YOUR INSTRUCTIONS: Each line of the records below that holds "computer" should be returned.

Saved data entries:

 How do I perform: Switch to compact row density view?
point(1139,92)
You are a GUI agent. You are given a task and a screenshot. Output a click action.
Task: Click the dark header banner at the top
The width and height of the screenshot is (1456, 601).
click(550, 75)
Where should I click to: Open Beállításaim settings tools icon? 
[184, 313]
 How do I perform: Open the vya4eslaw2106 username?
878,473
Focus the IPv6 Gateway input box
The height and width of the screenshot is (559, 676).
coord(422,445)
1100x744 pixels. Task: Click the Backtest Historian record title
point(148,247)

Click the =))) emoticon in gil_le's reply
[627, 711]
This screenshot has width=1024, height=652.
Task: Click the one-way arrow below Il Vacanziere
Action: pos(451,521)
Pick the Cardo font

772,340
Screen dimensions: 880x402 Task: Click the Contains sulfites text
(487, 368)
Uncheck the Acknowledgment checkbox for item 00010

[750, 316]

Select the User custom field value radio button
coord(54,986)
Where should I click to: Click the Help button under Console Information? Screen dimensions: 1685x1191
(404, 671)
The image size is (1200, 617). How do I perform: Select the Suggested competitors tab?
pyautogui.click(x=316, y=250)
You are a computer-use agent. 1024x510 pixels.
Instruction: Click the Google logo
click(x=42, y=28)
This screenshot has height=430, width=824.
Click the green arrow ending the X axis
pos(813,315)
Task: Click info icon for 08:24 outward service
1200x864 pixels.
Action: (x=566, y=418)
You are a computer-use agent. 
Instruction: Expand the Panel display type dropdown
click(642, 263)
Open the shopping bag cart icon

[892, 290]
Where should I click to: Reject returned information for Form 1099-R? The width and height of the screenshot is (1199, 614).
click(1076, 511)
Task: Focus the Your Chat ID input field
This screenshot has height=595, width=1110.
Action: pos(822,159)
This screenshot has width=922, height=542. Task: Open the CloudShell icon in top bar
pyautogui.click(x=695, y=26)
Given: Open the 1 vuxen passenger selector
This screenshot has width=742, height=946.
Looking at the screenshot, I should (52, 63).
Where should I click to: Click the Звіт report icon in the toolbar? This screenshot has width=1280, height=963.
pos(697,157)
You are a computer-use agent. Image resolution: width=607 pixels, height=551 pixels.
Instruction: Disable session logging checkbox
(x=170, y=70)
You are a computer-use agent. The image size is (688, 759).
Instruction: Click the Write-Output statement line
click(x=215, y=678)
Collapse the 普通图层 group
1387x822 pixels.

RESULT FOR THIS TASK:
You are a computer-use agent. 1024x510 pixels.
You are a computer-use agent. 
You are a computer-use agent. Image resolution: width=607 pixels, height=551 pixels.
You are a computer-use agent. The image size is (688, 759).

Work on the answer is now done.